Вопрос решен, и я звоню от портье Мердоку.
— Говорит Ано, — произношу я шепотком, чтобы за стойкой не слышали. — Укажите место, где мы с вами могли бы встретиться. — Имени Мердока я при этом не называю.
— Когда? — спрашивает он.
— Немедленно.
— Так важно?
— Да.
— Приезжайте в кафе «Жюн» на улице Старых вязов. Это недалеко от театра.
Я надеваю парадный сюртук, лиловый цилиндр.
Мердок уже ждет в полутемном зале за столиком.
— Что случилось, Ано?
— Вы же читали газеты.
— При чем здесь я? — Тон его холодеет.
— Во-первых, серебро было спрятано в вашей хижине.
— Хижина не моя, я в тот раз воспользовался ею случайно.
— Известно, что хижина принадлежит Паскве, хотя он и отрицал это на допросе.
— Пасква назвал меня?
— Нет, не назвал.
— Тогда пусть в полиции проверяют, кем и у кого она куплена.
— Я полагаю, уже проверили. Но не в этом главное.
— В чем?
— В том, что рассказал мне за завтраком в сенатском клубе комиссар Бойль, — сочиняю я. — В том, что он не поведал газетчикам.
— А именно? — Тон Мердока совсем ледяной.

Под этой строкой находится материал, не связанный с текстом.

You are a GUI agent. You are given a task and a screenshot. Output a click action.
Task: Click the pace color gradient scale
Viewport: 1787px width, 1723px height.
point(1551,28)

— Что Пасква купил себе свободу за две тонны серебряных слитков. — Я внутренне торжествую, видя, как мертвенно бледнеет Мердок.
— Бойль так и сказал?
— Не совсем. Но я так понял. Пасква, мол, бежал прошлой ночью, когда его отправляли в вудвилльскую тюрьму в обычной тюремной карете под охраной всего двух полицейских, причем без кандалов и наручников. Бежал где-то за Городом на лесной дороге, воспользовавшись случайной остановкой. Удивленный, я спросил Бойля, почему была проявлена такая беззаботность по отношению к опасному преступнику. Бойль как-то странно усмехнулся и ответил: «Теперь он никому не опасен. Главное, что благодаря ему мы нашли серебро». Ну, я сделал свой вывод и, вернувшись в отель, тут же позвонил вам.

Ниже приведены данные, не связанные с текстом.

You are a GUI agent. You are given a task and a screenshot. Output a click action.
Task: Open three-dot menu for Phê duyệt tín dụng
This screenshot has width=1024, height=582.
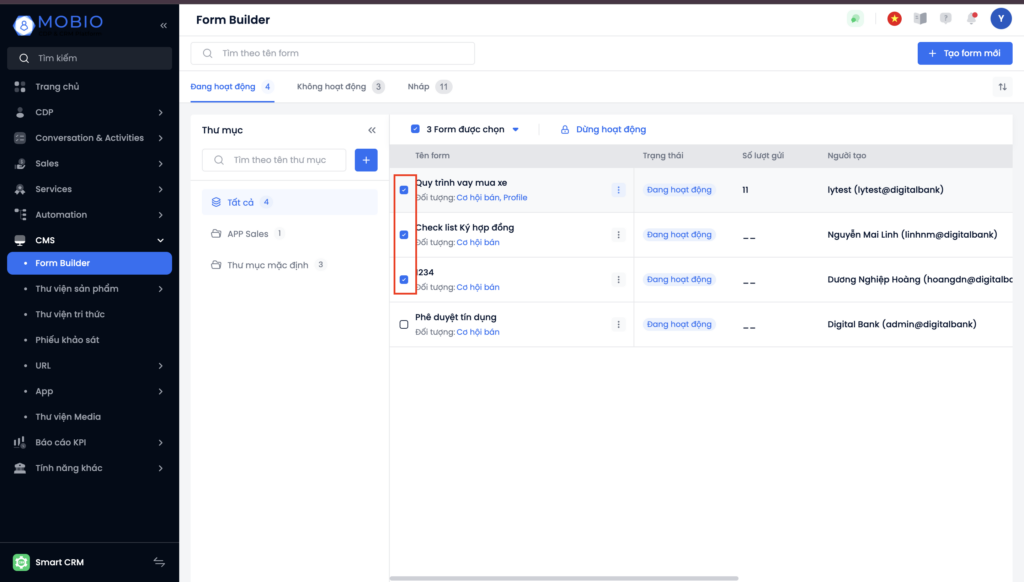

— Бегство Пасквы и дальнейшая судьба его меня не интересуют, но за любопытную информацию спасибо, — медленно, очень медленно, как бы нехотя замечает Мердок, и мне кажется, думает он примерно о том, о чем предупреждал меня Мартин: взвешивает все «про» и «контра» вероятности нашего участия в удаче полиции. Но говорит Мердок о другом: — Мне очень жаль, что вы не взяли моего чека, Ано.

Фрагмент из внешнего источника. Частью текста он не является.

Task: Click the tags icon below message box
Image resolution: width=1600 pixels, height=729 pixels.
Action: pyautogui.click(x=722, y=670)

— Я работаю на Стила, дружище, — напоминаю я.
— Меня не интересует личность Стила, — сердито перебивает Мердок, — меня интересует личность Уэнделла. Сейчас, во время предвыборной кампании, возможны всякие маневры конкурирующих партий. Любопытно, например, собираются ли ущемить меня популисты в связи с делом таинственно бежавшего Пасквы?
— Я не выдаю партийных секретов, Мердок.
— Вы же не популист.
— Тем более. Меня к секретам и не подпускают.
— Но с вами достаточно откровенны.
— Поверхностно, Мердок. По касательной. Но то, что мог рассказать, рассказал. Из чистой взаимоприязни. Пока, конечно.
— Пока?
— Разве можно заглянуть в будущее? Мало ли куда и когда разбросает нас жизнь. Обойдемся без чеков.